** TASK GOAL **
Once you have read the records below, restate them word for word.
=== DATA TO PROCESS ===
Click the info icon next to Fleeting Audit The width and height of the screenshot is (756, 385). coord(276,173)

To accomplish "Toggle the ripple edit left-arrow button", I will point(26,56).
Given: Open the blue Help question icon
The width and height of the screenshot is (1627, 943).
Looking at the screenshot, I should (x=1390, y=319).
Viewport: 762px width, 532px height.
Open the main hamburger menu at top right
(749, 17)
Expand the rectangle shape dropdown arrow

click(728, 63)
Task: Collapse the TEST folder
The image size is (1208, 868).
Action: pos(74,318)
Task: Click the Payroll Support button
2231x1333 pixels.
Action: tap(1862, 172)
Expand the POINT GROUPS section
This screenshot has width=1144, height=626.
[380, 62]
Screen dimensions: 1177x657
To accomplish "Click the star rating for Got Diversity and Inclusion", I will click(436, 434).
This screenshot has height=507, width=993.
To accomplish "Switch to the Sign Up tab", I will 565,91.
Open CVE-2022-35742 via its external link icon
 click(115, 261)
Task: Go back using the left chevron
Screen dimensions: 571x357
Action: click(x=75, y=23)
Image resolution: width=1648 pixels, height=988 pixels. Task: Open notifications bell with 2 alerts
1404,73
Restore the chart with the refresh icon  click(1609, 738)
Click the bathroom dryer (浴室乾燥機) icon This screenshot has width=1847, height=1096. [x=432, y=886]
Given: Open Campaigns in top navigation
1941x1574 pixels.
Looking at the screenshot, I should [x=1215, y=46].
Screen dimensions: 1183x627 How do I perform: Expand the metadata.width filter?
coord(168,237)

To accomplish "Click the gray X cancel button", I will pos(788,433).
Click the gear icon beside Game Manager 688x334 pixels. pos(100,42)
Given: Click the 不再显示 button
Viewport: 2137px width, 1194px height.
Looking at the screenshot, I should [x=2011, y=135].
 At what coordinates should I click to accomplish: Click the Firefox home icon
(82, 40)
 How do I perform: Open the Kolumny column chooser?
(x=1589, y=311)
===
** OUTPUT OF THE EXERCISE **
Click the info icon next to Fleeting Audit The width and height of the screenshot is (756, 385). coord(276,173)

To accomplish "Toggle the ripple edit left-arrow button", I will point(26,56).
Given: Open the blue Help question icon
The width and height of the screenshot is (1627, 943).
Looking at the screenshot, I should (x=1390, y=319).
Viewport: 762px width, 532px height.
Open the main hamburger menu at top right
(749, 17)
Expand the rectangle shape dropdown arrow

click(728, 63)
Task: Collapse the TEST folder
The image size is (1208, 868).
Action: pos(74,318)
Task: Click the Payroll Support button
2231x1333 pixels.
Action: tap(1862, 172)
Expand the POINT GROUPS section
This screenshot has width=1144, height=626.
[380, 62]
Screen dimensions: 1177x657
To accomplish "Click the star rating for Got Diversity and Inclusion", I will click(436, 434).
This screenshot has height=507, width=993.
To accomplish "Switch to the Sign Up tab", I will 565,91.
Open CVE-2022-35742 via its external link icon
 click(115, 261)
Task: Go back using the left chevron
Screen dimensions: 571x357
Action: click(x=75, y=23)
Image resolution: width=1648 pixels, height=988 pixels. Task: Open notifications bell with 2 alerts
1404,73
Restore the chart with the refresh icon  click(1609, 738)
Click the bathroom dryer (浴室乾燥機) icon This screenshot has width=1847, height=1096. [x=432, y=886]
Given: Open Campaigns in top navigation
1941x1574 pixels.
Looking at the screenshot, I should [x=1215, y=46].
Screen dimensions: 1183x627 How do I perform: Expand the metadata.width filter?
coord(168,237)

To accomplish "Click the gray X cancel button", I will pos(788,433).
Click the gear icon beside Game Manager 688x334 pixels. pos(100,42)
Given: Click the 不再显示 button
Viewport: 2137px width, 1194px height.
Looking at the screenshot, I should [x=2011, y=135].
 At what coordinates should I click to accomplish: Click the Firefox home icon
(82, 40)
 How do I perform: Open the Kolumny column chooser?
(x=1589, y=311)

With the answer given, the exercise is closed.